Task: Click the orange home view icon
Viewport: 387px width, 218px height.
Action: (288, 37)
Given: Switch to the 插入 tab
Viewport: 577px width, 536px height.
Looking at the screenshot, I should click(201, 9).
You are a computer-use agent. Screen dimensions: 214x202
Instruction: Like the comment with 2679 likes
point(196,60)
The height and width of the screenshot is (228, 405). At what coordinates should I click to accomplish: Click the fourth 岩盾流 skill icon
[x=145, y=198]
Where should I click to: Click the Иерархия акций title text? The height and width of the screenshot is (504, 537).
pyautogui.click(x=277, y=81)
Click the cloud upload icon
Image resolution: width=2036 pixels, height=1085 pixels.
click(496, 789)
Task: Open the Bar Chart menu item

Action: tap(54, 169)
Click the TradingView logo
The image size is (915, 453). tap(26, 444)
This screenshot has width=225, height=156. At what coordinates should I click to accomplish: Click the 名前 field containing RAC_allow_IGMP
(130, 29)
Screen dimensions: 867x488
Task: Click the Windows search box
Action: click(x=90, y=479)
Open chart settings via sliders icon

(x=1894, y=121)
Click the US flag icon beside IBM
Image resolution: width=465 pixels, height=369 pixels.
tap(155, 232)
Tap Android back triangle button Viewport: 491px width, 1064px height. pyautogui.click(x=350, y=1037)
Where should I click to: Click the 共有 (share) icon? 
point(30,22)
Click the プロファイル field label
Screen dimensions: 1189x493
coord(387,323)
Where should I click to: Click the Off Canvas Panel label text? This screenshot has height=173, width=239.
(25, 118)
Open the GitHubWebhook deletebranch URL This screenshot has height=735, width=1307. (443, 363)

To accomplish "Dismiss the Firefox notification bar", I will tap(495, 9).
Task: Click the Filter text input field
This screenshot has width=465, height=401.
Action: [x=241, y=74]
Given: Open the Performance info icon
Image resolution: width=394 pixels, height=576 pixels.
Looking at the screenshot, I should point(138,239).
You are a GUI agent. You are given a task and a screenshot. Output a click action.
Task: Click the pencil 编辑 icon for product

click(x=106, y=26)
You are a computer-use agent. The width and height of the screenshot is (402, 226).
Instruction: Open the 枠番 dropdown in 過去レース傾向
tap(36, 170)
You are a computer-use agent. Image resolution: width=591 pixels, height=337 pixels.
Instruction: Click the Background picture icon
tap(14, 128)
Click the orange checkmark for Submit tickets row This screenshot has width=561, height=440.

-----

◆ OBJECTIVE:
Reproduce all of the entries above verbatim, keeping every line unchanged.

◆ TASK OUTPUT:
Task: Click the orange home view icon
Viewport: 387px width, 218px height.
Action: (288, 37)
Given: Switch to the 插入 tab
Viewport: 577px width, 536px height.
Looking at the screenshot, I should click(201, 9).
You are a computer-use agent. Screen dimensions: 214x202
Instruction: Like the comment with 2679 likes
point(196,60)
The height and width of the screenshot is (228, 405). At what coordinates should I click to accomplish: Click the fourth 岩盾流 skill icon
[x=145, y=198]
Where should I click to: Click the Иерархия акций title text? The height and width of the screenshot is (504, 537).
pyautogui.click(x=277, y=81)
Click the cloud upload icon
Image resolution: width=2036 pixels, height=1085 pixels.
click(496, 789)
Task: Open the Bar Chart menu item

Action: tap(54, 169)
Click the TradingView logo
The image size is (915, 453). tap(26, 444)
This screenshot has width=225, height=156. At what coordinates should I click to accomplish: Click the 名前 field containing RAC_allow_IGMP
(130, 29)
Screen dimensions: 867x488
Task: Click the Windows search box
Action: click(x=90, y=479)
Open chart settings via sliders icon

(x=1894, y=121)
Click the US flag icon beside IBM
Image resolution: width=465 pixels, height=369 pixels.
tap(155, 232)
Tap Android back triangle button Viewport: 491px width, 1064px height. pyautogui.click(x=350, y=1037)
Where should I click to: Click the 共有 (share) icon? 
point(30,22)
Click the プロファイル field label
Screen dimensions: 1189x493
coord(387,323)
Where should I click to: Click the Off Canvas Panel label text? This screenshot has height=173, width=239.
(25, 118)
Open the GitHubWebhook deletebranch URL This screenshot has height=735, width=1307. (443, 363)

To accomplish "Dismiss the Firefox notification bar", I will tap(495, 9).
Task: Click the Filter text input field
This screenshot has width=465, height=401.
Action: [x=241, y=74]
Given: Open the Performance info icon
Image resolution: width=394 pixels, height=576 pixels.
Looking at the screenshot, I should point(138,239).
You are a GUI agent. You are given a task and a screenshot. Output a click action.
Task: Click the pencil 编辑 icon for product

click(x=106, y=26)
You are a computer-use agent. The width and height of the screenshot is (402, 226).
Instruction: Open the 枠番 dropdown in 過去レース傾向
tap(36, 170)
You are a computer-use agent. Image resolution: width=591 pixels, height=337 pixels.
Instruction: Click the Background picture icon
tap(14, 128)
Click the orange checkmark for Submit tickets row This screenshot has width=561, height=440.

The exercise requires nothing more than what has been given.